Open-mouthed Fountain Kiss

Arriving at The High Line, I plop down on the tiny grassy knoll. I lament at the number of tourists. Always. My fellow New Yorkers, this city will never be ours.

Why are these tourists clustering near my chosen grassy spot? Why am I photobombing an unusual amount? What is this laughter?

The drinking fountain has been replaced by an open-mouthed bust. Water ejects from the parted lips in an arch. People wait in impromptu tourist lines to snap a pick of themselves “drinking from the fountain.” The photos are predictable.

I realize three things about this participatory art piece.

1- Surprise. The bust looks feminine with long hair and a cardigan. The hair and features also suggest a primarily caucasian person. The head is seductively tilted to one side.

2- It is too tall for roughly 50% of the drinkers. I watch a parched 50-something woman walk away clearly pissed she can’t reach it for an easy drink.

3- The drinkers keep an almost standardized distance from the lips. I have estimated this distance to be approximately 6 inches. A few provocative drinkers venture closer. Everyone laughs when they do.

This statue must have been made by some white male artist, I conclude. I look at the info placard. OMG, shocker, I was right.

I don’t know this Ryan Gander personally. I briefly googled him. I’m sure he has some amaaazing artist statement he can pull out of his ass for this piece. This is what I hope he has to say.

Dear Art Connoisseurs and Impossibly Awkward Tourists,

I have used this statue of my wife in such a vulnerable and intimate pose to illustrate how women are viewed as perpetually approachable sexual commodities. I have invited you, the drinker, to lap the life-giving waters from the lips of my lover.

I have invited you into an intimate space that, as a man, I have been taught by society is my earned privilege. Men have battled through years of soul-death in this imperialist patriarchy and we are told that one of the many rewards is the love and acceptance of a good woman. I am inviting not only males to this intimacy performance, but also those of the female experience. I am encouraging you to participate in taking back the power. When you inhabit the space of the man you get the power of the man and you, too, can participate in the games of patriarchy.

Women’s bodies and emotions are endlessly the objects of consumption, control and judgement by our society. By opening this space to all of you, I am illustrating how we are led to believe we can evaluate the beings and actions of women in this world and participate in their lives.

I have also made this installation slightly taller than the average height to drive home the presence of the male, ableist gaze. Most highly valued and publicly displayed art is created by white, male, able-bodied artists.
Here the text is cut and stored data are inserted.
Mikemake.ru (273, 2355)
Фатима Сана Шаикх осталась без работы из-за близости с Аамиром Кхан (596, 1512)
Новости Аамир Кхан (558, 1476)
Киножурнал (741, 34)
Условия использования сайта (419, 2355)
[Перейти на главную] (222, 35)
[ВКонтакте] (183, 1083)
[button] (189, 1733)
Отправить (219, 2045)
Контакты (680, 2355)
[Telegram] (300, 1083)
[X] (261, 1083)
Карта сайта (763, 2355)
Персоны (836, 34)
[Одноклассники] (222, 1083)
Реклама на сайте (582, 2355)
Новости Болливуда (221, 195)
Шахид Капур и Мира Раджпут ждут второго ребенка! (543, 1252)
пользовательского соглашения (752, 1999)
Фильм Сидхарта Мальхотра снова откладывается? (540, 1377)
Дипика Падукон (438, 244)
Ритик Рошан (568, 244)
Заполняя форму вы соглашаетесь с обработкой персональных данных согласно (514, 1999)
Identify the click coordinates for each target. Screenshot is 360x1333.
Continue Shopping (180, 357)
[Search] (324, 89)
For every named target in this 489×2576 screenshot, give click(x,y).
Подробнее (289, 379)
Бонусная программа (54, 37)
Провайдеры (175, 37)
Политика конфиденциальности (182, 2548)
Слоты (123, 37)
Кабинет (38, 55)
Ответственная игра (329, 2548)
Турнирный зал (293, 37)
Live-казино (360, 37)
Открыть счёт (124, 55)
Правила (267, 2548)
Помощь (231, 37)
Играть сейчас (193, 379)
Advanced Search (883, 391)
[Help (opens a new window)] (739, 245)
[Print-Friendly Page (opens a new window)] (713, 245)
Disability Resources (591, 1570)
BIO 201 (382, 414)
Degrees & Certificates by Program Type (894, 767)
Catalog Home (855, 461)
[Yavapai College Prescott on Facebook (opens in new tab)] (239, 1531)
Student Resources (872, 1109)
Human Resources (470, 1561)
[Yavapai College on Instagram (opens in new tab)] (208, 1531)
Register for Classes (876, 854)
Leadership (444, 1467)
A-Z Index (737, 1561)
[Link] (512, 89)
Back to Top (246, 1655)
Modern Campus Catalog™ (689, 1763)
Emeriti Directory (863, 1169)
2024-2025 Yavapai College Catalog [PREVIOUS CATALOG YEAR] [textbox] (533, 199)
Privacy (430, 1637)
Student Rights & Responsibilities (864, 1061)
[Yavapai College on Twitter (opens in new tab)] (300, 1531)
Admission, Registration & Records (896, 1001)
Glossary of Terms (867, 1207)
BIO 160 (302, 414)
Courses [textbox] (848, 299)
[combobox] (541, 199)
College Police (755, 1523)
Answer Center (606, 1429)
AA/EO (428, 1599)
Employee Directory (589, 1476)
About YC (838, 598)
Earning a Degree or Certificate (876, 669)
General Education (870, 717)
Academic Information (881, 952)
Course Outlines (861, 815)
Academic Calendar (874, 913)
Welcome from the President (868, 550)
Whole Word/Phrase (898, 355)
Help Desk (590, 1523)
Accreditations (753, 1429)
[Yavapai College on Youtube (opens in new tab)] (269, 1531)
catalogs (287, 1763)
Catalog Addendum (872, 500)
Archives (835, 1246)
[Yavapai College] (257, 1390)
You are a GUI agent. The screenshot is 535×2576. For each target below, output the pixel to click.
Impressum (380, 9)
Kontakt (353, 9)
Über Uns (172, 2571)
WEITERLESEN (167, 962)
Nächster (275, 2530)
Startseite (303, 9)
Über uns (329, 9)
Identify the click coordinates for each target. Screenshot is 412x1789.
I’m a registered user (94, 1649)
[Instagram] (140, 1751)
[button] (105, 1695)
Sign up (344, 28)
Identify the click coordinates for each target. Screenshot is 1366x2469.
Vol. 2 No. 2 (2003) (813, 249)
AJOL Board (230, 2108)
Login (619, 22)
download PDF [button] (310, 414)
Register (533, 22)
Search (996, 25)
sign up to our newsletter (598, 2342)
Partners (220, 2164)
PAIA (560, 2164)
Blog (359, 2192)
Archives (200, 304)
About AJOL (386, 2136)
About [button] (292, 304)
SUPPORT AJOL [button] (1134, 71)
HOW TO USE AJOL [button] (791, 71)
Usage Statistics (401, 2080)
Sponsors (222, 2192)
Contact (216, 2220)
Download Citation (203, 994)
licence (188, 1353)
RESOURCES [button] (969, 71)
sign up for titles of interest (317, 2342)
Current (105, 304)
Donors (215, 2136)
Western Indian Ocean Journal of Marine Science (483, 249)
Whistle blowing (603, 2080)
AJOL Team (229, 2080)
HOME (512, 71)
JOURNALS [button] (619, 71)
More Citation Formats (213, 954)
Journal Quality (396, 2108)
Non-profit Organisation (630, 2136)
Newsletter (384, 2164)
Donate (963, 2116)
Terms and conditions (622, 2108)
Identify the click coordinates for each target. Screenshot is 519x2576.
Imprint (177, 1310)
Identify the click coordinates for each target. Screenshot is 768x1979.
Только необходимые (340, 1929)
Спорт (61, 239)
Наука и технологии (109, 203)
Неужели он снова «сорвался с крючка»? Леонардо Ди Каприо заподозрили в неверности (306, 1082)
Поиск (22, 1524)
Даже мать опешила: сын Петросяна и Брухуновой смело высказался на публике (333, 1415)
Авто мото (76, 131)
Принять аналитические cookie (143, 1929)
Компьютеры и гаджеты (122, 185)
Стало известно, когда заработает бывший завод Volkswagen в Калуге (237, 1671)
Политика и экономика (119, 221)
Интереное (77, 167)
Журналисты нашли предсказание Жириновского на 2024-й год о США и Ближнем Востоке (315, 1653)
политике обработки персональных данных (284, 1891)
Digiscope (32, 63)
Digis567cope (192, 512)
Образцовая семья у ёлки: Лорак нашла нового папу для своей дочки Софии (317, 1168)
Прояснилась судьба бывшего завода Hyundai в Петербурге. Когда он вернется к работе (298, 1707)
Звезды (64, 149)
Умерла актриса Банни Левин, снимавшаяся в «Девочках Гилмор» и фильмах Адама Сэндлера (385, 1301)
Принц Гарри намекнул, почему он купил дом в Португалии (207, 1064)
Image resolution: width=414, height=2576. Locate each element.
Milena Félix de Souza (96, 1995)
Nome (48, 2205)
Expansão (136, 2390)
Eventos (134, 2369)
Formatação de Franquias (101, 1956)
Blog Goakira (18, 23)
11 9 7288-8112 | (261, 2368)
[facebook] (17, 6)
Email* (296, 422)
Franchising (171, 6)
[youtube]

I wanted to create another piece to add to this massive collection.

I know many of you will approach this statue from a safe distance. You will most likely opt to let the water sloppily fall across your chin and clothing rather than get too close. I understand your Puritanical sensibilities, but this is a participatory piece. In order to fully recreate the intimate violence women survive daily, you need to give a full on mouth kiss. Do not let your inhibitions stop you from assaulting the willing victim so often portrayed in popular culture (that I now use my wife to portray). Make-out with this bust as if you were a parched lost soul finding your way back from the socially oppressed desert. Please, we want you to do it.

Kind regards,

Ryan Gander

I would like to see someone make out with this bust if only to know that some people in this world live free from the awkwardness of the tourists. I simply filled up my water bottle as I couldn’t comfortably reach the mouth.